DATA FOR THE TASK Block Start
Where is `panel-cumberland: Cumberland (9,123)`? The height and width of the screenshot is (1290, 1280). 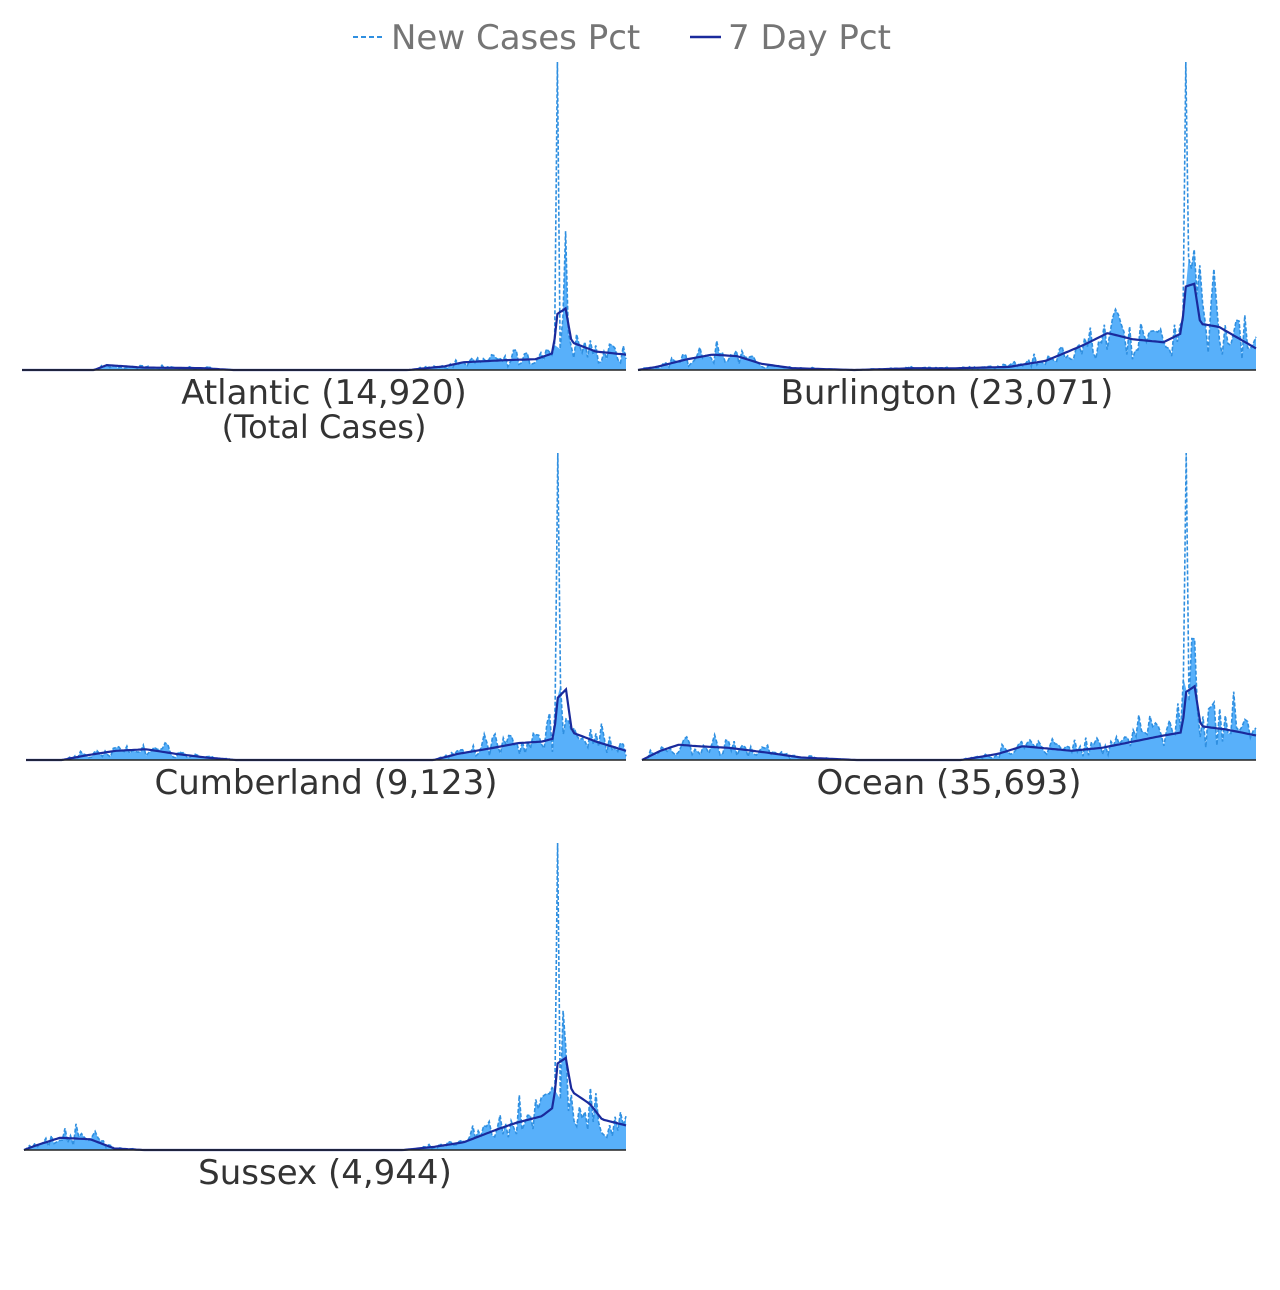 panel-cumberland: Cumberland (9,123) is located at coordinates (326, 628).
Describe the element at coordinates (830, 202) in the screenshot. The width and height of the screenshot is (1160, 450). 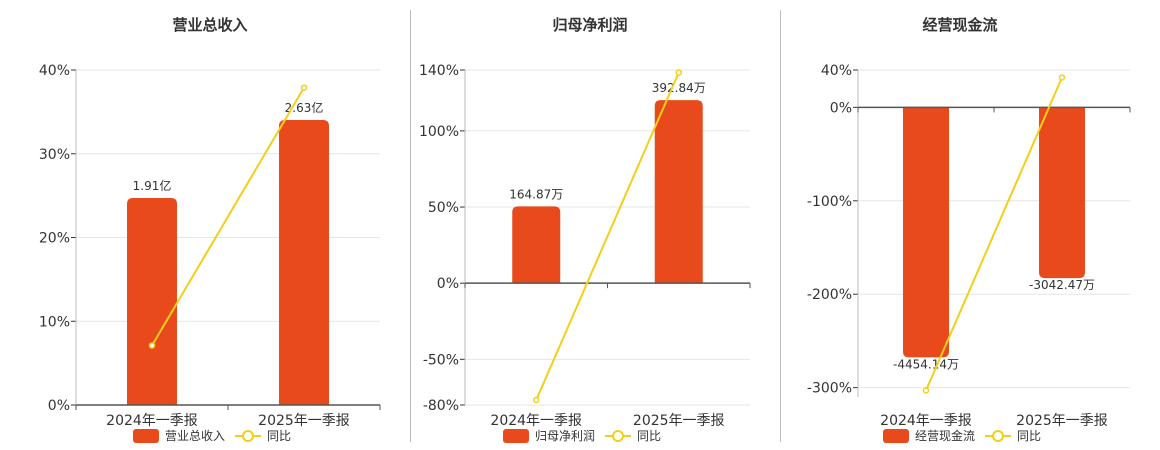
I see `y-tick-label: -100%` at that location.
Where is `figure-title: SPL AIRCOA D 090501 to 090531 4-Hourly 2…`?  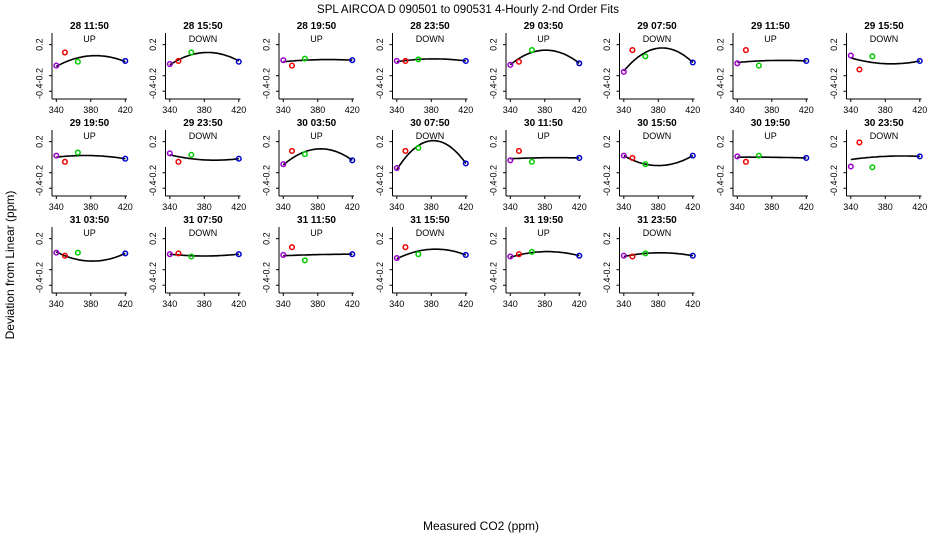
figure-title: SPL AIRCOA D 090501 to 090531 4-Hourly 2… is located at coordinates (468, 10).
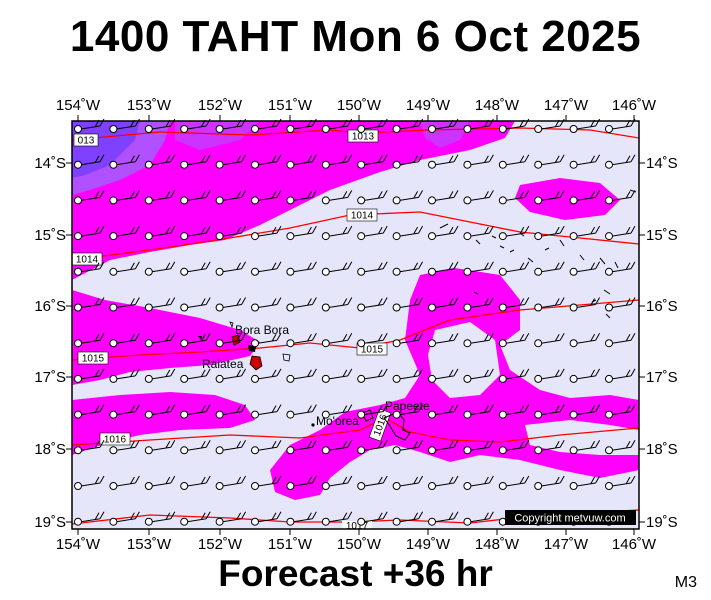 Image resolution: width=711 pixels, height=600 pixels. What do you see at coordinates (566, 106) in the screenshot?
I see `lon-label: 147˚W` at bounding box center [566, 106].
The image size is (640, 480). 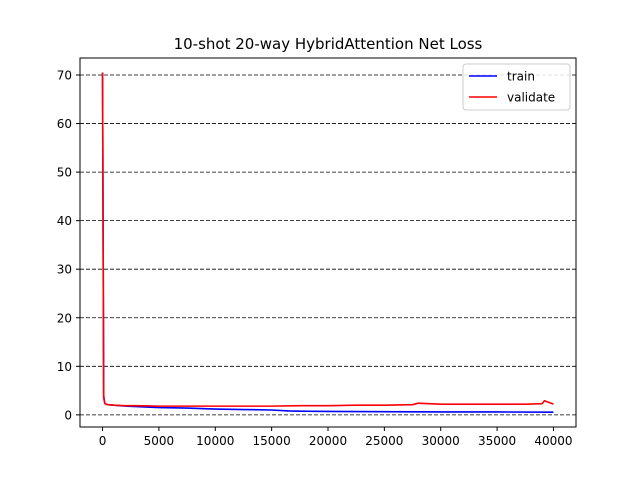 What do you see at coordinates (64, 173) in the screenshot?
I see `y-tick-label: 50` at bounding box center [64, 173].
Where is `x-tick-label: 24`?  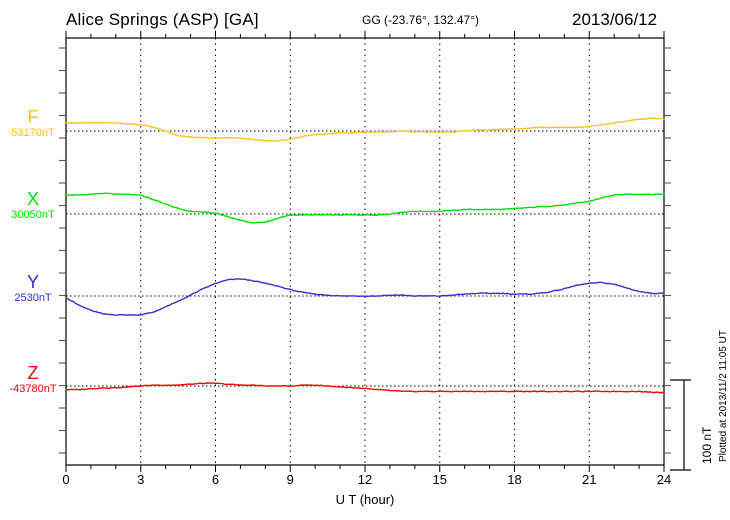
x-tick-label: 24 is located at coordinates (664, 480).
DATA FOR THE TASK Block End
(INSTRUCTION) Copy out the rows word for word, starting with the line that contains "Describe the element" and going on through the line that contains "at that location.". Leave the pictures out of your answer.

(FINISHED TASK)
Describe the element at coordinates (830, 202) in the screenshot. The width and height of the screenshot is (1160, 450). 
I see `y-tick-label: -100%` at that location.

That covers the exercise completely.